# The request
Rewrite the records below as a numbered list, omitting any blank lines and excluding the pictures.

(Records of word and element locations)
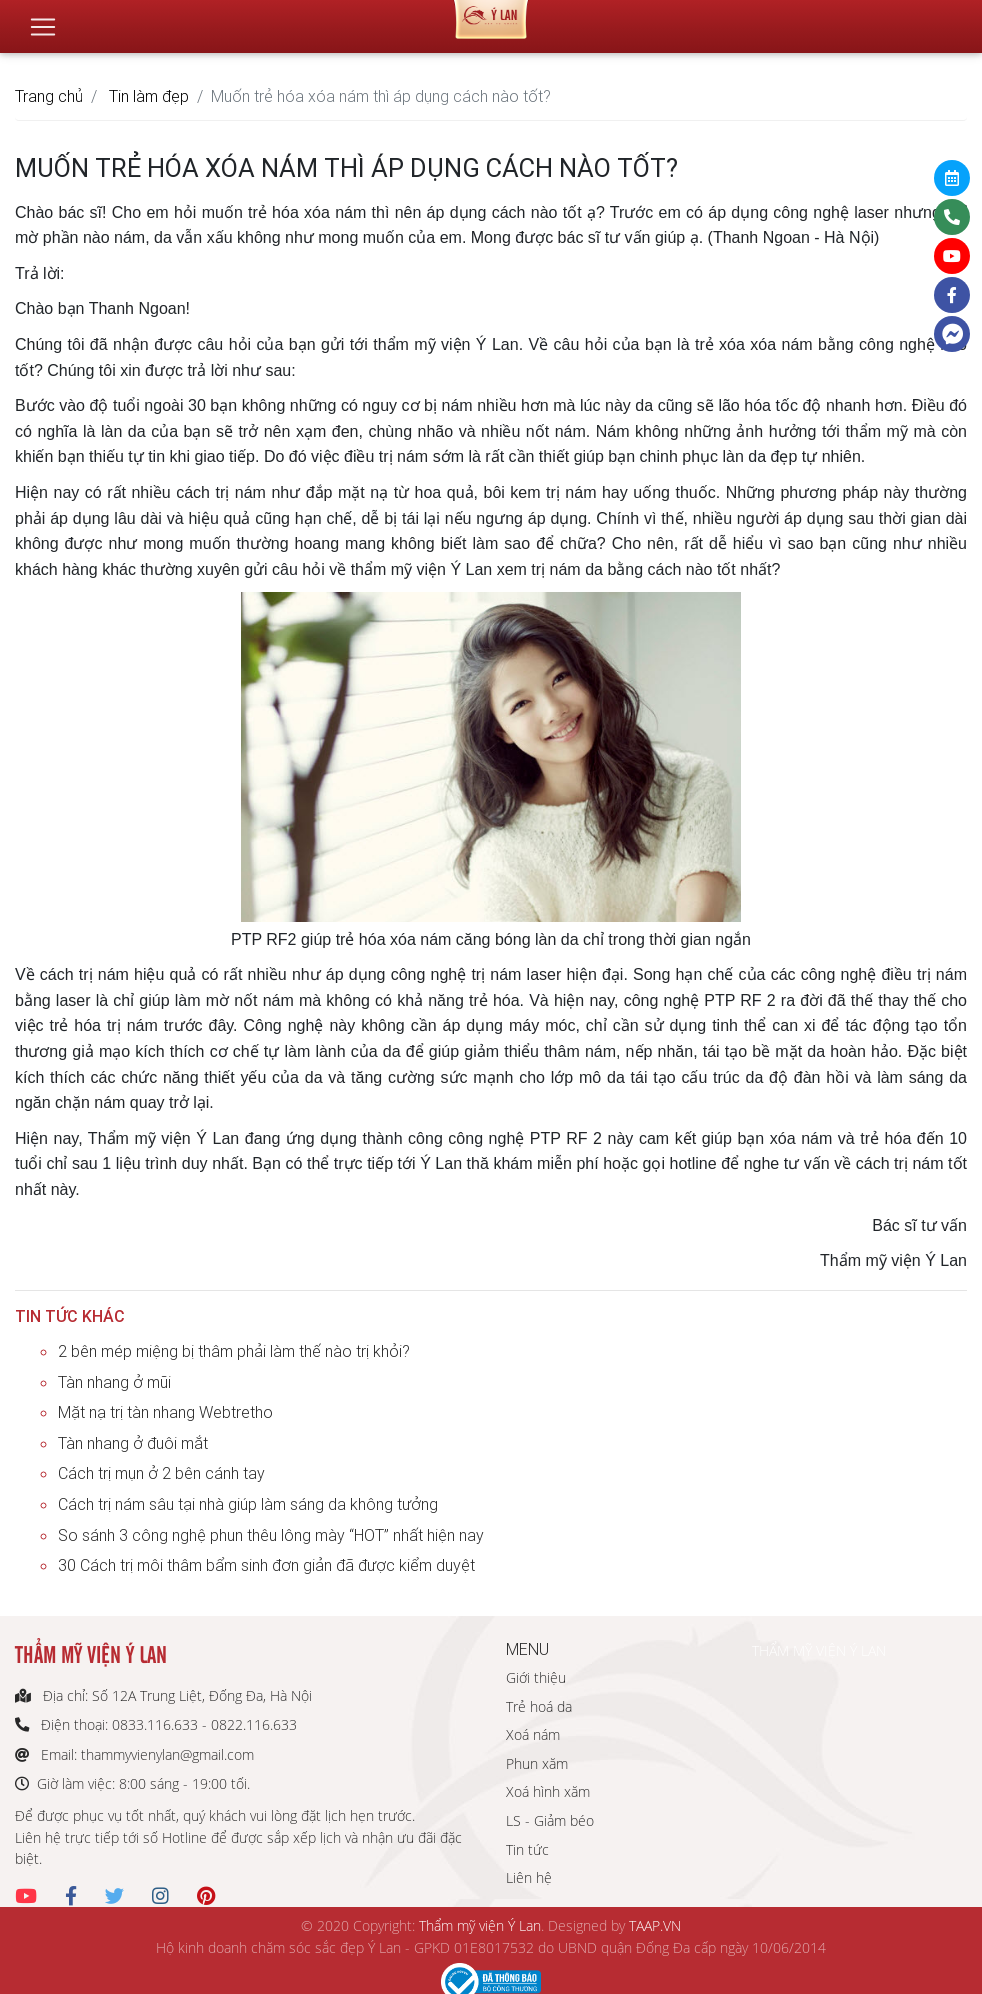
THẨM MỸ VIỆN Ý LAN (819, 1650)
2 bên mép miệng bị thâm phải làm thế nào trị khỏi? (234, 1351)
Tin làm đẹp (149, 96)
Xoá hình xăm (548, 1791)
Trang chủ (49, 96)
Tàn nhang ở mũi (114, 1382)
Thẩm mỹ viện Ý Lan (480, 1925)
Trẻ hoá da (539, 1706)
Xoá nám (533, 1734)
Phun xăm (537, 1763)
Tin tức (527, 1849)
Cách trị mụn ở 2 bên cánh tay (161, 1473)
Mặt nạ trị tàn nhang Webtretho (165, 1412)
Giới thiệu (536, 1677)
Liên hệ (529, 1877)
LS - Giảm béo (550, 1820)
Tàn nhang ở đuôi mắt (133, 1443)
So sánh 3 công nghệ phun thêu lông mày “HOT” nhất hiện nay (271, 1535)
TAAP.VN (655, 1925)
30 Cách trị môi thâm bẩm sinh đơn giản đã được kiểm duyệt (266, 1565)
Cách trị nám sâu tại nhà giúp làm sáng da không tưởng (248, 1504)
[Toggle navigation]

# Worked answer
1. THẨM MỸ VIỆN Ý LAN (819, 1650)
2. 2 bên mép miệng bị thâm phải làm thế nào trị khỏi? (234, 1351)
3. Tin làm đẹp (149, 96)
4. Xoá hình xăm (548, 1791)
5. Trang chủ (49, 96)
6. Tàn nhang ở mũi (114, 1382)
7. Thẩm mỹ viện Ý Lan (480, 1925)
8. Trẻ hoá da (539, 1706)
9. Xoá nám (533, 1734)
10. Phun xăm (537, 1763)
11. Tin tức (527, 1849)
12. Cách trị mụn ở 2 bên cánh tay (161, 1473)
13. Mặt nạ trị tàn nhang Webtretho (165, 1412)
14. Giới thiệu (536, 1677)
15. Liên hệ (529, 1877)
16. LS - Giảm béo (550, 1820)
17. Tàn nhang ở đuôi mắt (133, 1443)
18. So sánh 3 công nghệ phun thêu lông mày “HOT” nhất hiện nay (271, 1535)
19. TAAP.VN (655, 1925)
20. 30 Cách trị môi thâm bẩm sinh đơn giản đã được kiểm duyệt (266, 1565)
21. Cách trị nám sâu tại nhà giúp làm sáng da không tưởng (248, 1504)
22. [Toggle navigation]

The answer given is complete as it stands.